Items from a dataset:
--------------------------------

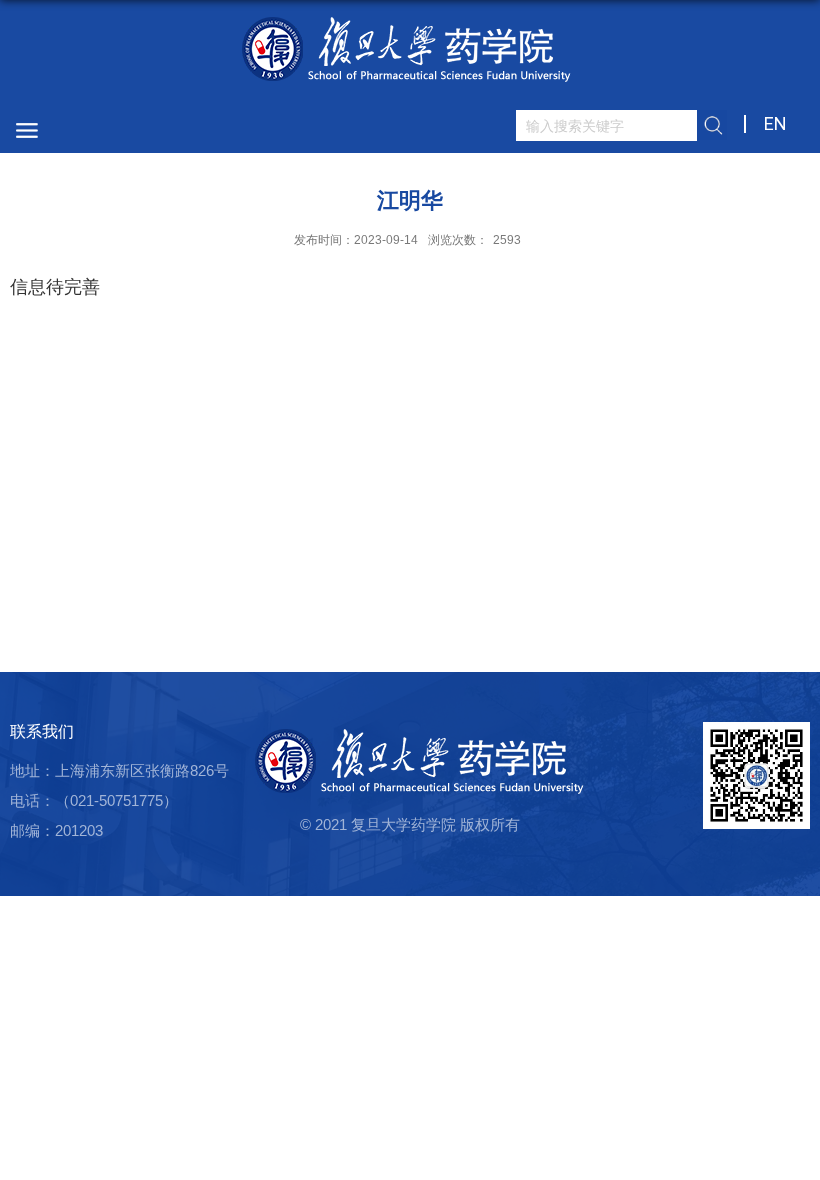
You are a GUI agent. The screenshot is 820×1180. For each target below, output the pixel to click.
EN (775, 123)
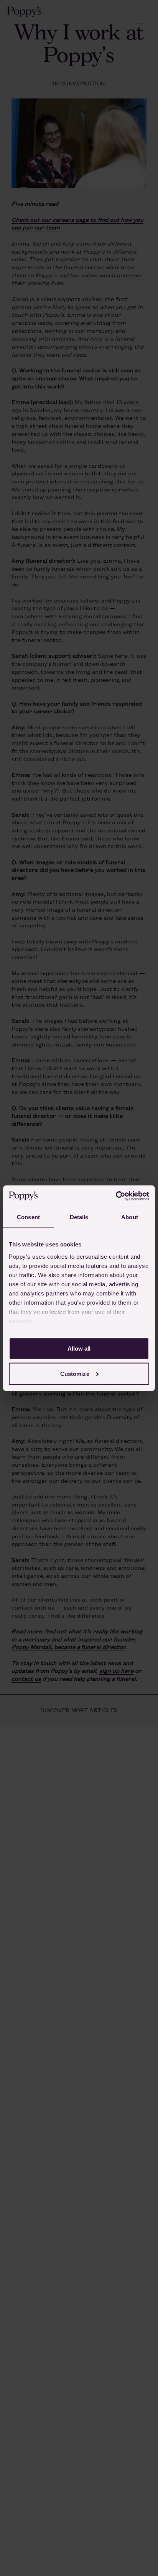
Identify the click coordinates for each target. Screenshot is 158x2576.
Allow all (79, 1348)
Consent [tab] (28, 1217)
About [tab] (129, 1217)
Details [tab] (79, 1217)
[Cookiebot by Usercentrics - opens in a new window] (115, 1196)
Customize (74, 1373)
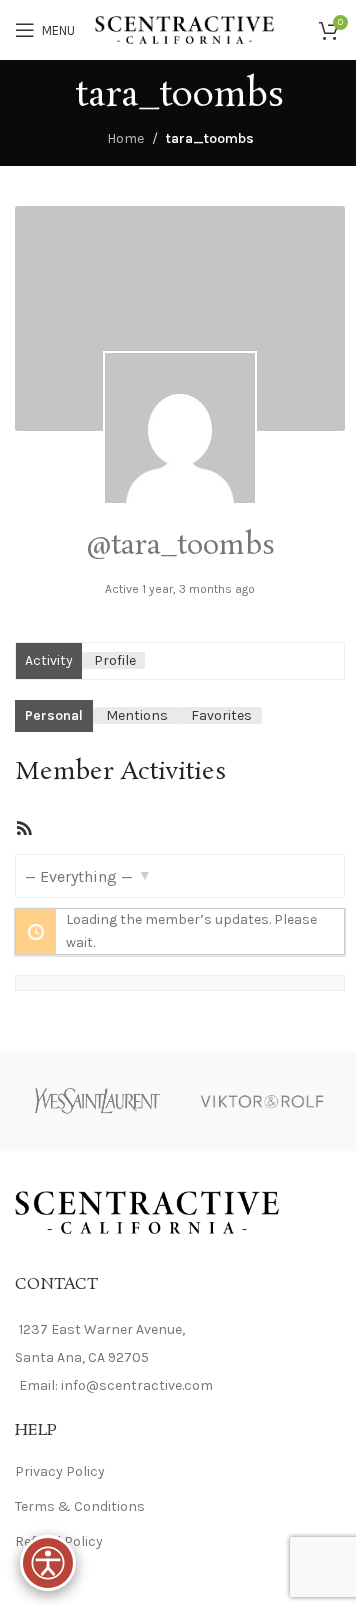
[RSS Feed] (24, 832)
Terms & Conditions (80, 1506)
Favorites (221, 715)
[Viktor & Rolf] (262, 1101)
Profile (115, 660)
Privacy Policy (60, 1471)
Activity (49, 660)
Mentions (137, 715)
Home (125, 138)
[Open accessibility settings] (48, 1563)
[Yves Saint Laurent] (97, 1101)
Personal (54, 715)
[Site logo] (184, 28)
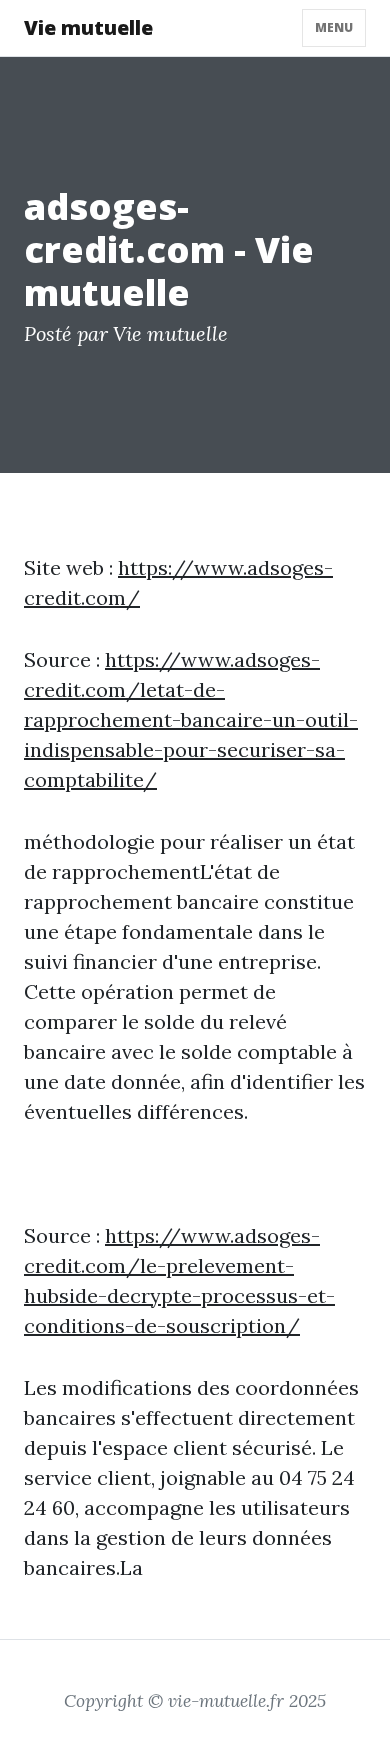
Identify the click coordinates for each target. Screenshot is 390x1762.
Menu (334, 27)
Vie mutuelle (88, 27)
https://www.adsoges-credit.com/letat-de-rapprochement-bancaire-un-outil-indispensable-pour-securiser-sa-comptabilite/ (191, 719)
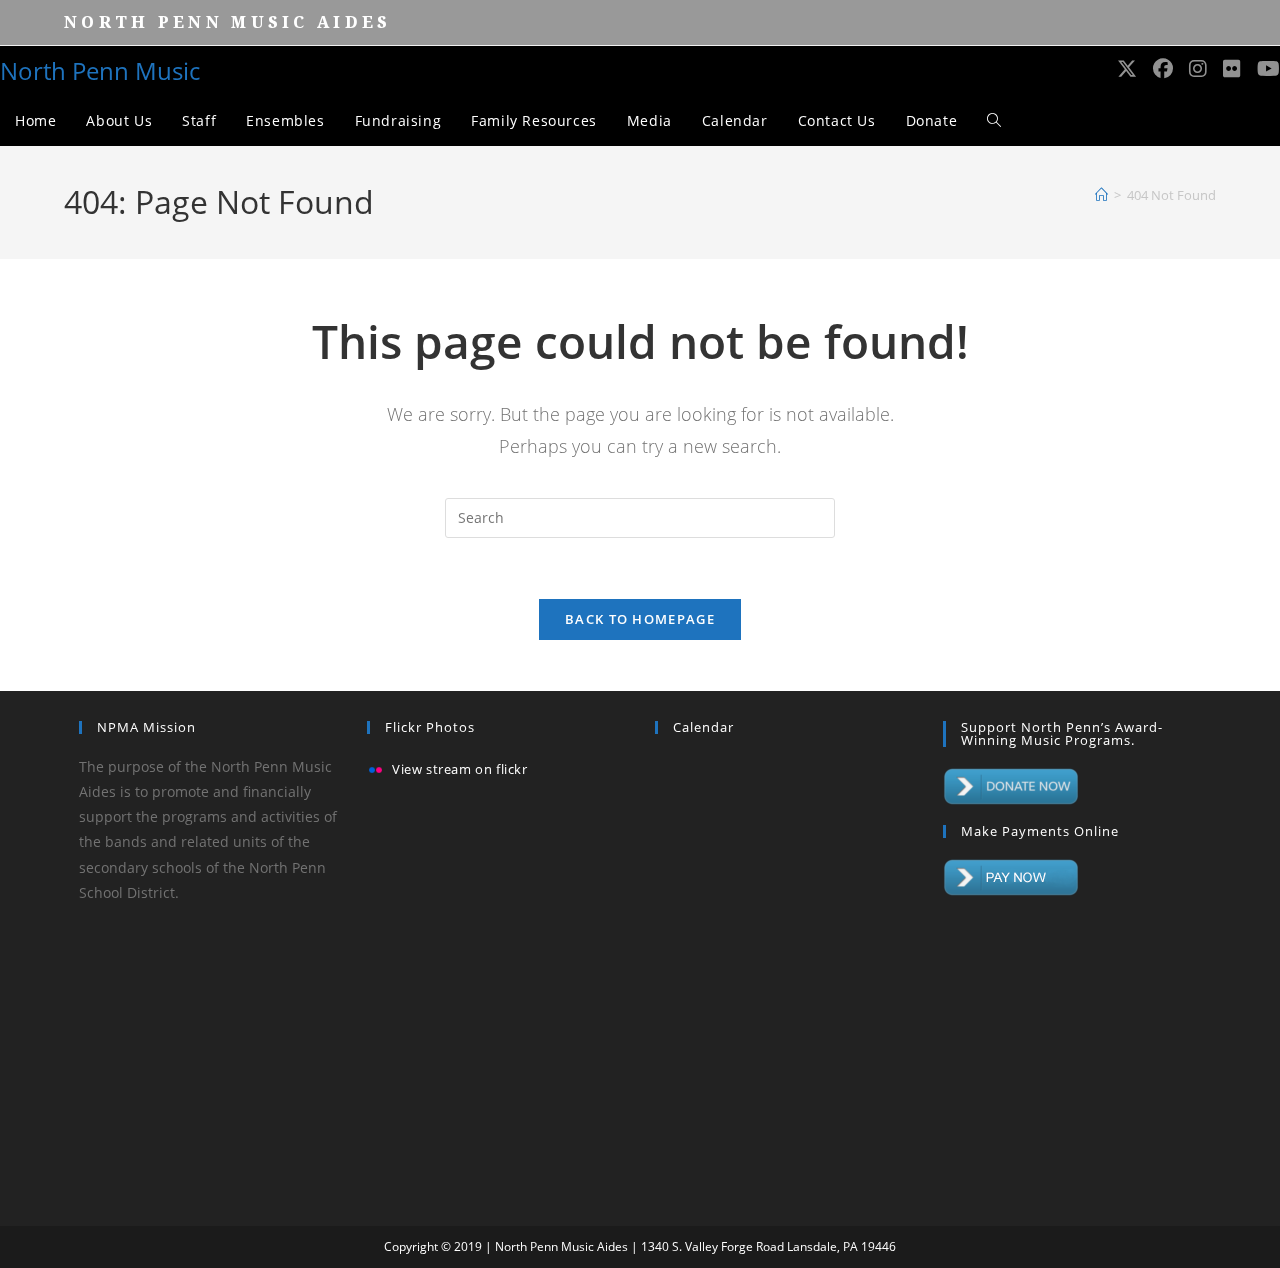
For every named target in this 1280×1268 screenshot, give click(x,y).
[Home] (1101, 195)
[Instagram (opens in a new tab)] (1198, 69)
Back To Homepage (640, 619)
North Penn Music (100, 70)
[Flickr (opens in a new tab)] (1232, 69)
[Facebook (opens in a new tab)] (1163, 69)
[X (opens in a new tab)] (1127, 69)
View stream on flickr (460, 770)
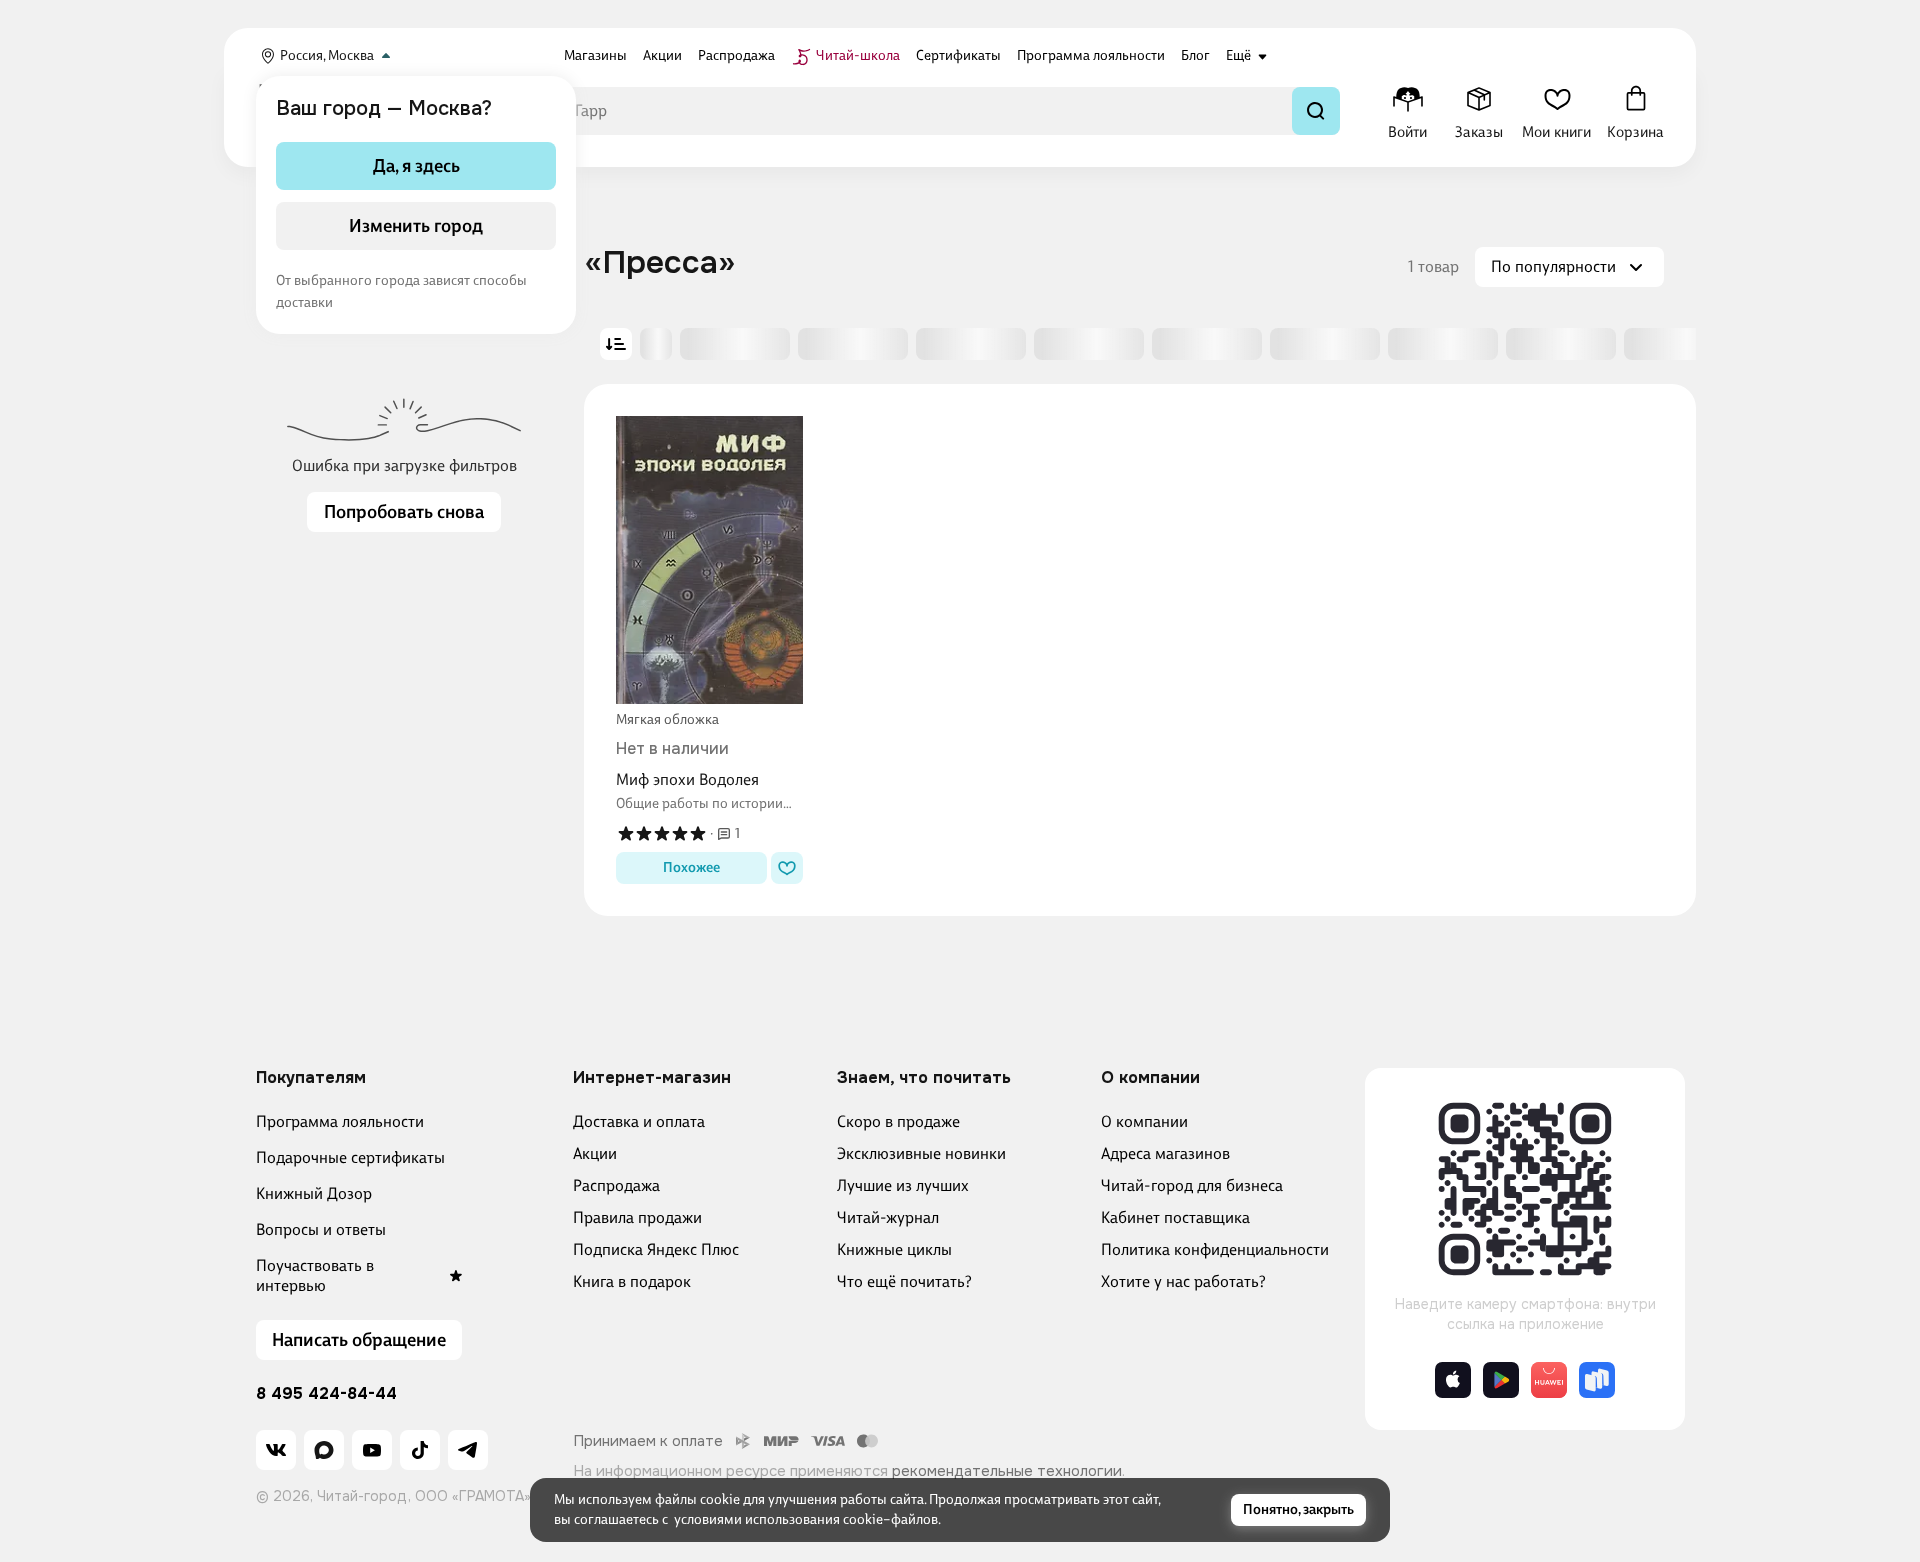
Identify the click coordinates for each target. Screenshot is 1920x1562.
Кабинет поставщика (1175, 1217)
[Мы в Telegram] (468, 1450)
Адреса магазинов (1165, 1153)
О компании (1144, 1121)
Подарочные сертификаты (350, 1157)
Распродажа (616, 1185)
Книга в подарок (632, 1281)
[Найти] (1316, 111)
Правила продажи (637, 1217)
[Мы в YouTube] (372, 1450)
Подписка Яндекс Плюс (656, 1249)
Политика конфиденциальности (1215, 1249)
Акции (595, 1153)
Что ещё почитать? (904, 1281)
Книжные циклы (894, 1249)
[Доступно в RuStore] (1597, 1380)
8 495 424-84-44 (326, 1394)
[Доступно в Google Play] (1501, 1380)
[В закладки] (787, 868)
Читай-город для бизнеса (1192, 1185)
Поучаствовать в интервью (315, 1275)
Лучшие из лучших (903, 1185)
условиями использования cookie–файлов (806, 1519)
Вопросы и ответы (321, 1229)
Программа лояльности (340, 1121)
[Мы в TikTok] (420, 1450)
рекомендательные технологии (1007, 1471)
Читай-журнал (888, 1217)
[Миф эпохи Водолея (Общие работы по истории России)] (709, 560)
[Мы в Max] (324, 1450)
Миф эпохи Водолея (687, 779)
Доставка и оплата (639, 1121)
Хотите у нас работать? (1183, 1281)
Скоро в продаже (898, 1121)
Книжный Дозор (314, 1193)
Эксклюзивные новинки (921, 1153)
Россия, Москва (327, 55)
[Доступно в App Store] (1453, 1380)
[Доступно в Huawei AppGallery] (1549, 1380)
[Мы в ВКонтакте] (276, 1450)
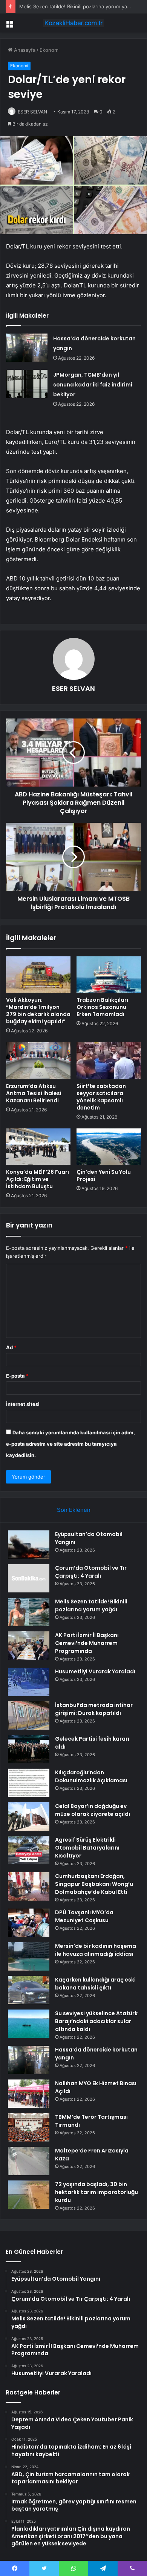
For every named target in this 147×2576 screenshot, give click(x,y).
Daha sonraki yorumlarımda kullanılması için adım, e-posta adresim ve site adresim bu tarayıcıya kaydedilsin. (70, 1443)
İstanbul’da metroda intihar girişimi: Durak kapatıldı (94, 1709)
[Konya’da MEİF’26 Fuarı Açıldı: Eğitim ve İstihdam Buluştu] (38, 1146)
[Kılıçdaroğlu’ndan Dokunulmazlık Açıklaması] (28, 1783)
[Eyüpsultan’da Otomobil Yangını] (28, 1544)
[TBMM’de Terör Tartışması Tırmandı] (28, 2127)
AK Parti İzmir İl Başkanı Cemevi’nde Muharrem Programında (87, 1643)
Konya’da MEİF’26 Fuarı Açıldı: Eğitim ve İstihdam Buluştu (37, 1179)
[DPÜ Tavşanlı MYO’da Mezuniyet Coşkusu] (28, 1923)
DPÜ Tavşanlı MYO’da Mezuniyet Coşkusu (84, 1916)
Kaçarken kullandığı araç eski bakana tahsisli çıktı (95, 1983)
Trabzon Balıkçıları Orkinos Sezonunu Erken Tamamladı (102, 1007)
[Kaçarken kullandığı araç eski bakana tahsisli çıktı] (28, 1990)
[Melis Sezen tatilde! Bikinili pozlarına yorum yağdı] (28, 1612)
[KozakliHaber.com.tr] (73, 23)
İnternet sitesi (23, 1404)
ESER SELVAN (32, 112)
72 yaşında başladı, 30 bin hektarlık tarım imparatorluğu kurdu (96, 2192)
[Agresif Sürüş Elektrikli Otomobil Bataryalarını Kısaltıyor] (28, 1850)
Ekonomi (50, 50)
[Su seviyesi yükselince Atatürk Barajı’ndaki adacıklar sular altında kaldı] (28, 2024)
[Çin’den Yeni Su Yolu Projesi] (109, 1146)
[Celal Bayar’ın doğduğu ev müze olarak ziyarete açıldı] (28, 1816)
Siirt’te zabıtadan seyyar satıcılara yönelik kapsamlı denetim (101, 1096)
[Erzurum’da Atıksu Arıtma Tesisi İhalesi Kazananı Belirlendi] (38, 1060)
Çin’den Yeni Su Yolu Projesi (104, 1175)
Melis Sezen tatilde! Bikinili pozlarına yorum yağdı (76, 6)
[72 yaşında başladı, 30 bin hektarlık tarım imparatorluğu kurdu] (28, 2194)
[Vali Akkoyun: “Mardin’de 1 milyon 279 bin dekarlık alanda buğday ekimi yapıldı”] (38, 974)
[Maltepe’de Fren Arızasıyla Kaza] (28, 2161)
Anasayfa (23, 50)
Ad (11, 1347)
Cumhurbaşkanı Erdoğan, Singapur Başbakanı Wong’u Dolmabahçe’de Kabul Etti (94, 1884)
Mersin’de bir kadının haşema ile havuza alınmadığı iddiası (95, 1950)
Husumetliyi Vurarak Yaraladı (95, 1671)
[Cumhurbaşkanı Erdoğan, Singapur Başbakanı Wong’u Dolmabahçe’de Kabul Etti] (28, 1886)
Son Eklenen (73, 1509)
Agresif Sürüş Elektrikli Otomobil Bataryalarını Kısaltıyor (87, 1847)
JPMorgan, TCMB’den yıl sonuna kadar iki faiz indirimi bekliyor (92, 384)
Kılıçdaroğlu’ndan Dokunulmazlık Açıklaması (91, 1776)
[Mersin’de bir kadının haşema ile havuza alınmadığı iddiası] (28, 1956)
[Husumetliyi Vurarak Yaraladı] (28, 1682)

--------------------------------

**DESCRIPTION OF THE TASK**
Of the lines above, copy only those from the one holding "Политика конфиденциальности (1215, 1249)" to the one holding "For every named target in this 147×2576", both included, and exclude every image.

**ANSWER TO THIS PROBLEM**
Политика конфиденциальности (1215, 1249)
Акции (595, 1153)
Что ещё почитать? (904, 1281)
Книжные циклы (894, 1249)
[Доступно в RuStore] (1597, 1380)
8 495 424-84-44 (326, 1394)
[Доступно в Google Play] (1501, 1380)
[В закладки] (787, 868)
Читай-город для бизнеса (1192, 1185)
Поучаствовать в интервью (315, 1275)
Лучшие из лучших (903, 1185)
условиями использования cookie–файлов (806, 1519)
Вопросы и ответы (321, 1229)
Программа лояльности (340, 1121)
[Мы в TikTok] (420, 1450)
рекомендательные технологии (1007, 1471)
Читай-журнал (888, 1217)
[Миф эпохи Водолея (Общие работы по истории России)] (709, 560)
[Мы в Max] (324, 1450)
Миф эпохи Водолея (687, 779)
Доставка и оплата (639, 1121)
Хотите у нас работать? (1183, 1281)
Скоро в продаже (898, 1121)
Книжный Дозор (314, 1193)
Эксклюзивные новинки (921, 1153)
Россия, Москва (327, 55)
[Доступно в App Store] (1453, 1380)
[Доступно в Huawei AppGallery] (1549, 1380)
[Мы в ВКонтакте] (276, 1450)
For every named target in this 147×2576 screenshot, give click(x,y).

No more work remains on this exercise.